なんてかわいいのだ。ああ、なんて、なんて、なんて。

『今日も一日きみを見てた』著者:角田光代

「四年前、ひょんなことから角田家にやってきたアメショーのトト。人生にはじめてかかわった猫は、慎重でさみしがり屋で、辛抱づよく、運動音痴—」。帯で紹介されているように、作家の角田光代による猫エッセーは、人生で初めて飼う事になった、猫との4年間を綴ったもの。


 きっかけは、2008年に漫画家の西原理恵子と仕事をした折、突然「うちの猫がこども産んだら、ほしい?」と聞かれたこと。飼うとしたら犬だろうと思っていた作者だが、旦那さんが大の猫好きだったこともあり、猫を飼うことを決意。トトと名付けられたその猫は来て3日もたつと、自然に角田家の猫になったという。そして「もっと躊躇とか、戸惑いとか、ないのだろうかと心配になるくらいである。そして私は、猫という生きものにいちいち驚かされることになる」と書く。その言葉通り、トトの日々の行動に驚き、感動し、時には涙する毎日が、愛に満ち溢れた文章で綴られる。
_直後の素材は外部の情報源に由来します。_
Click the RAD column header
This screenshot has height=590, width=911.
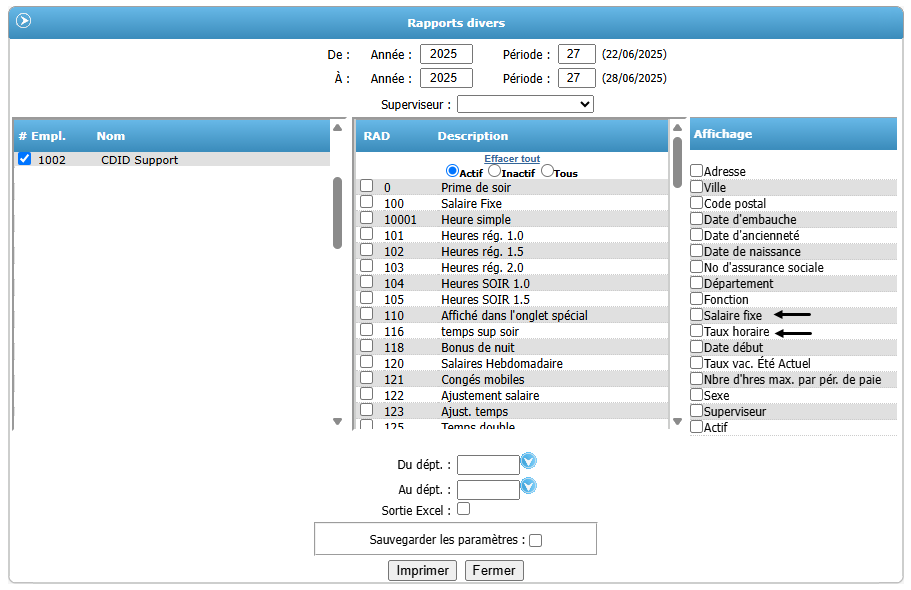pyautogui.click(x=376, y=136)
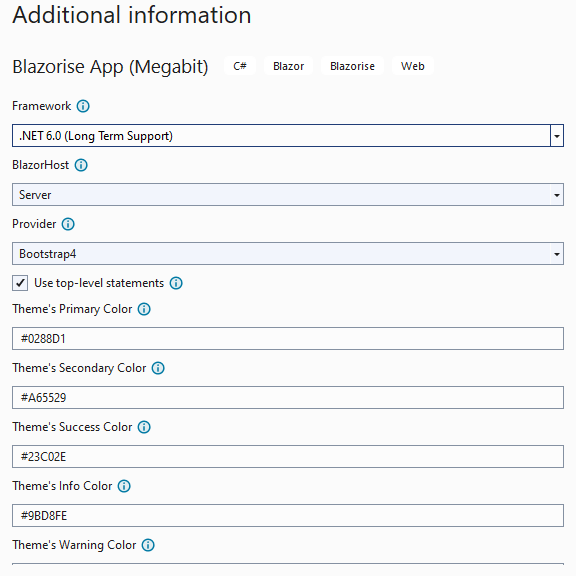Click Theme's Info Color info icon
This screenshot has width=576, height=576.
click(124, 486)

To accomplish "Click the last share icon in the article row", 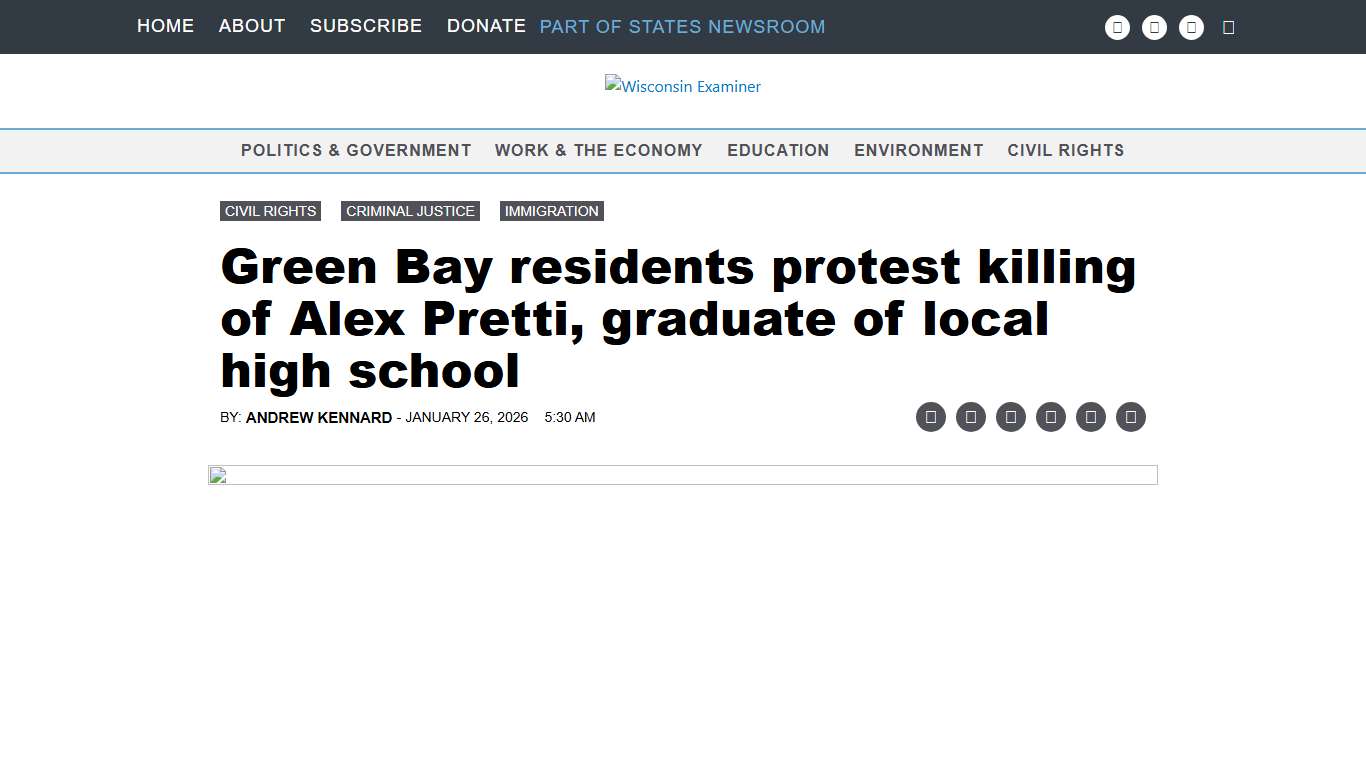I will pos(1131,417).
 人懐っこく、取材などで見知らぬ人が大勢詰めかけて、カメラを向けても平気。それどころか、カメラ目線でポーズを決めるトト。夫婦どちらかが留守のときは、留守側のテーブルマットの上に座り、2人ともがいるときは、真ん中の位置で香箱を組み、話の輪に加わっているトト。そんな発見をするたびに、作者は思う。「わたしのBC(Before Cat)とAC(After Cat)はまったく異なる世界になってしまった」と。もはやトトのいない生活は考えられないとう角田の愛がダダ漏れの極上猫エッセイは、すべての猫好きにおススメの一冊。